3 Common Hazards to Consider during a Horizontal Boring Project

April 8, 2022

When installing cables, conduits, and pipes, contractors nowadays can already maximise horizontal boring. Horizontal boring is a cost-effective process of drilling and excavating underground by using surface-launched tools and machines.

The activities related to horizontal boring projects rely heavily on the diameter of the bore, the length of the installation, and the condition of a worksite. From weather to the physical features of the soil, these things can determine whether the project can be done without expecting any failure. Of course, a horizontal boring project will fail if the contractors do not address onsite hazards early on.

Failure to consider the hazards during a horizontal boring project can lead to injuries, electrocution, fire, and explosion. Here are some hazards that contractors should consider during the said project.

  1. Underground Hazards

Since a horizontal boring project is conducted underground, most of the hazards that contractors must consider will come from the said place. 

One underground hazard that must be accounted for properly is the electrical power cables. Once the equipment pieces touch a live electrical power cable, it may cause electrocution or any other serious injuries. Eye damages, alternatively, may be expected if contractors did not consider the fibre optic cables before conducting the horizontal boring process. Another underground hazard that they should consider is fluid and gas pipes. Since they transport toxic and flammable gases or liquids, contractors should handle the pipes with care to avoid fire or explosion. Ultimately, contractors must consider sewage and stormwater lines since damaging them can cause leaks, which may lead to an explosion.

  1. Surface Hazards

The surface of the worksite may not be directly dealt with. However, some things found on the surface may still affect the outcome of the project.
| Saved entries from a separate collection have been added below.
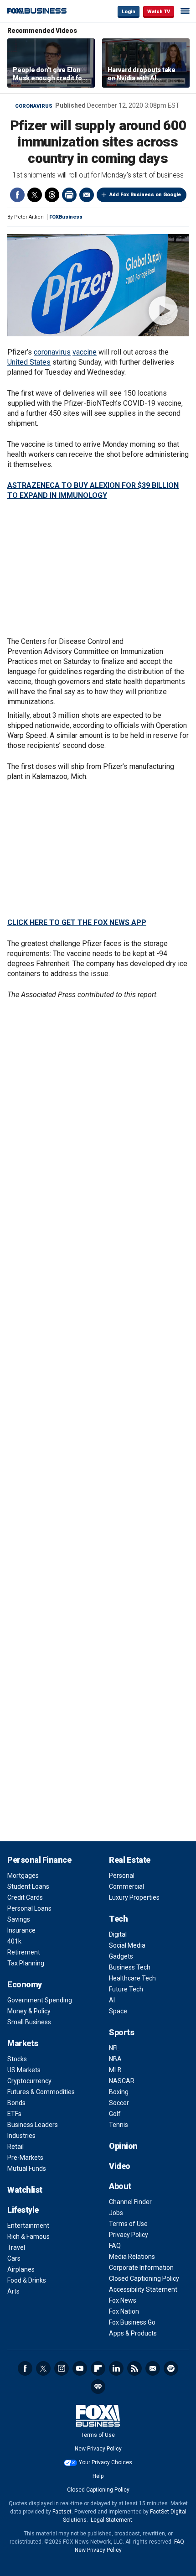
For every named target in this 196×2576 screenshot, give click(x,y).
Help (98, 2476)
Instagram (61, 2368)
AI (112, 2000)
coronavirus (52, 352)
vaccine (84, 352)
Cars (14, 2258)
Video (119, 2166)
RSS (134, 2368)
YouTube (79, 2368)
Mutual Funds (26, 2168)
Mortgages (23, 1875)
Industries (21, 2135)
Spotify (171, 2368)
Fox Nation (124, 2311)
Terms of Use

One surface hazard that the contractors should consider is the status of manholes. Contractors should inspect the manholes to confirm and verify the type of utility they service. Failure to identify the utilities they service may only lead to drilling issues. Another surface hazard that must be considered is the wirings attached to the poles. Contractors must assume that they are active unless they have been deactivated. They should likewise check if the electrical wires and utility services of outdoor buildings have been marked on their plans or not. Other surface hazards that they should consider fully are ditch line depressions, recently installed or repaired utilities, and private utilities.

  1. Overhead Hazards

One more hazard that contractors should consider during a horizontal boring project is the overhead hazard. Even though most horizontal boring works are done underground, some equipment pieces may still affect overhead lines due to human errors and negligence.

Overhead lines should be avoided during mobilisation and demobilisation. The same lines must also be avoided whenever heavy equipment pieces are loaded or unloaded.